Aspectos mejorables (o, mejor dicho, puntos donde yo sería exigente):
- Compatibilidad del riel (20 mm vs 22 mm): aquí no admito improvisaciones. Si el acople no encaja con firmeza, el problema no estará en la óptica, sino en el sistema de anclaje. Yo priorizaría montar y verificar antes de salir al campo.
- Gestión de limpieza y condensación: no invento fallos, pero sí un patrón: si trabajas con humedad (mañanas frías, calima, lluvia fina), el punto puede perder nitidez en los primeros minutos. Tener un paño a mano y dejar que el conjunto “respire” antes de ajustar fino mejora mucho el resultado.
- Batería no incluida: es un detalle logístico. Para mí, cuando una mira depende de pila para funcionar, lo correcto es llegar con batería de repuesto o al menos con una planificada para el tiempo de uso que vas a dedicar.
Veredicto del experto
Me parece una mira de perfil práctico para quien busca apuntado rápido y ajustes por clic con un formato compacto. La combinación 1x, punto rojo/verde y retículas intercambiables tiene sentido para entrenamiento real: transiciones, cambios de postura y sesiones en condiciones cambiantes donde el objetivo no siempre presenta el mismo contraste.

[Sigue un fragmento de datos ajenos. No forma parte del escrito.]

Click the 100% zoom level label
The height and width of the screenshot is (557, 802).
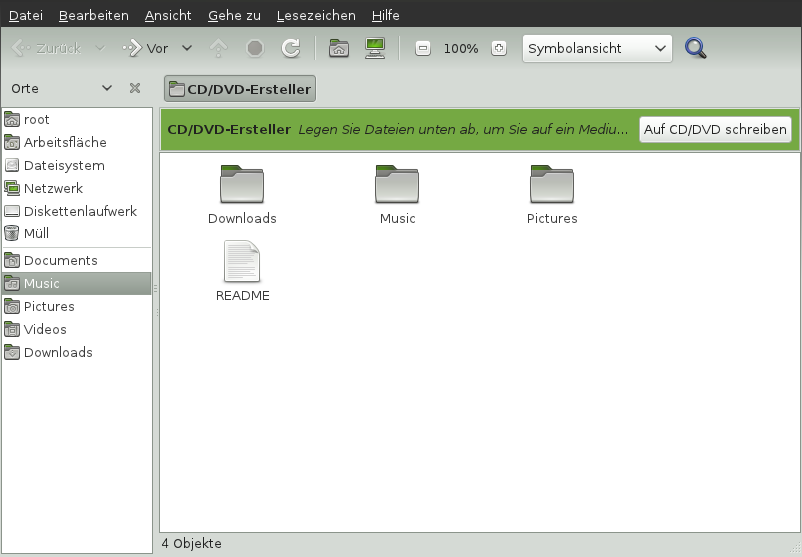(x=461, y=48)
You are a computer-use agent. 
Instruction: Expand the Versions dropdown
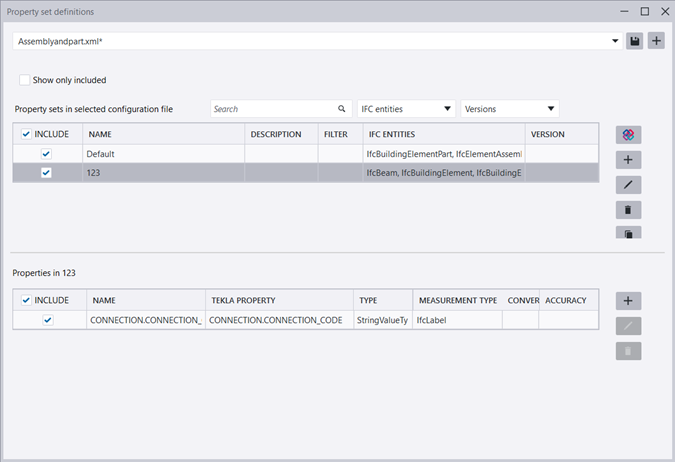(x=510, y=108)
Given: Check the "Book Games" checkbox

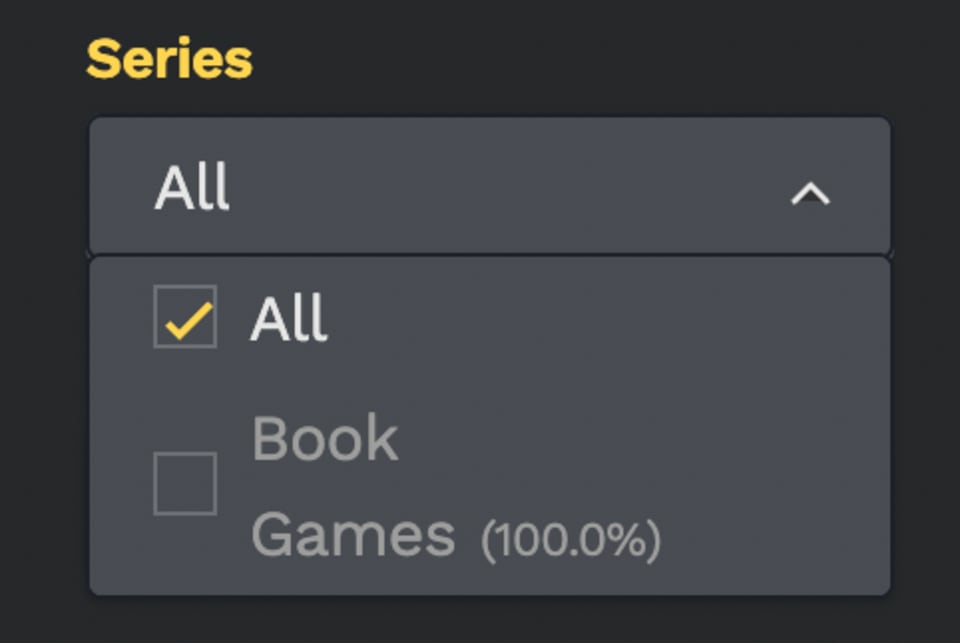Looking at the screenshot, I should (185, 483).
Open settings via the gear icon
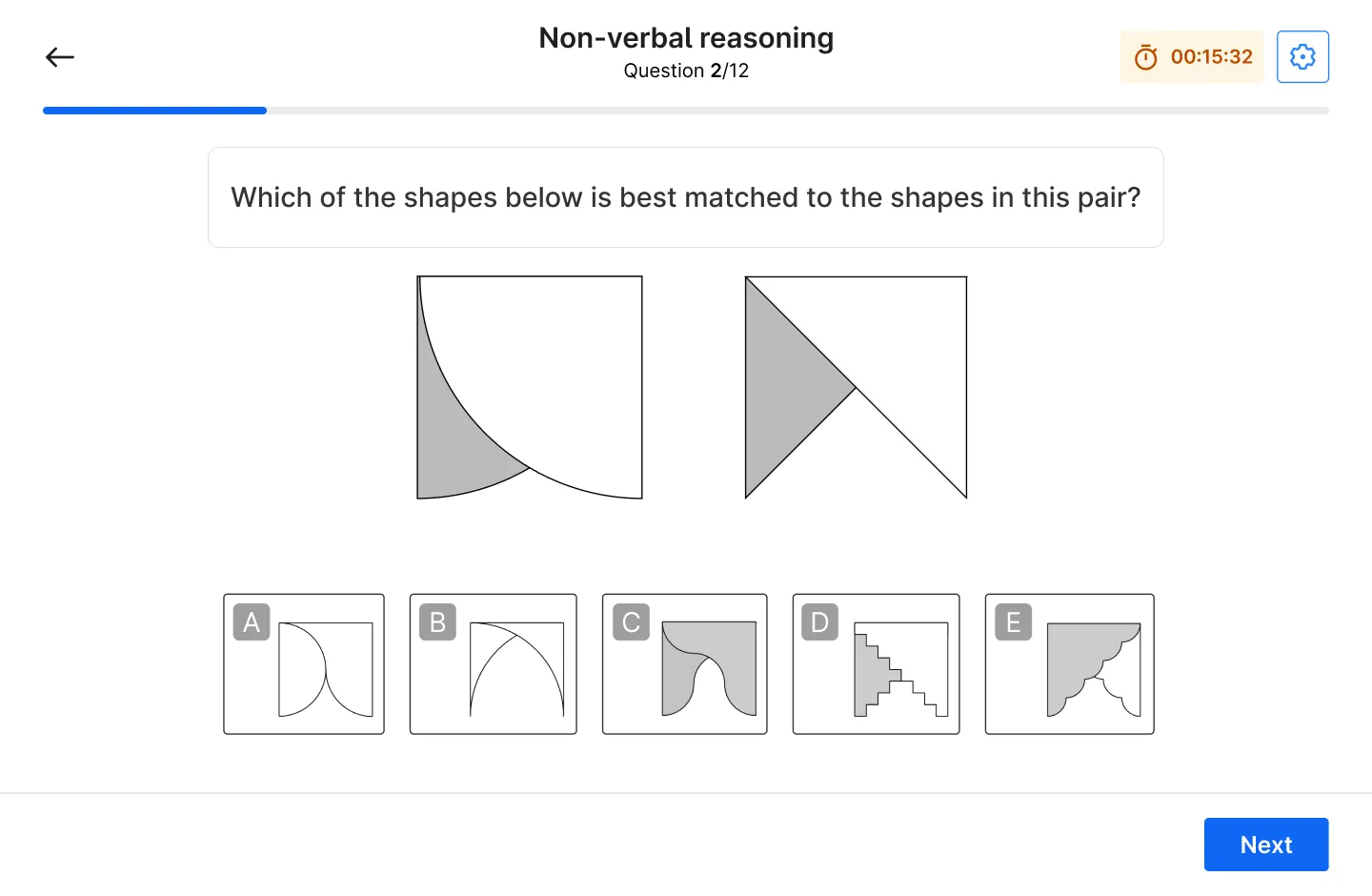This screenshot has width=1372, height=896. (1302, 57)
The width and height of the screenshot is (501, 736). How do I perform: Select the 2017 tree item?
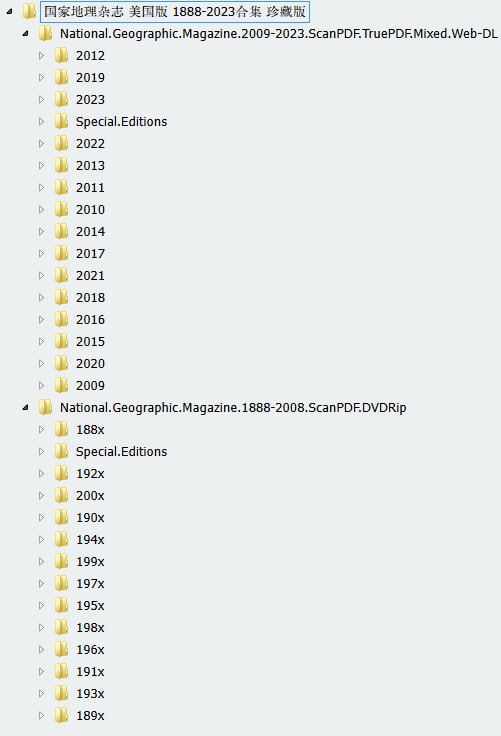pos(90,253)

Si tuviera que recomendarla con condiciones claras, diría que la clave del rendimiento no está solo en la óptica, sino en montarla con el riel correcto y con fijación sólida, y en gestionar el punto (color e intensidad) para no perder definición. Bien montada y limpia con rutina, cumple como herramienta de tiro “de diario” y no como capricho para usar una vez cada tanto.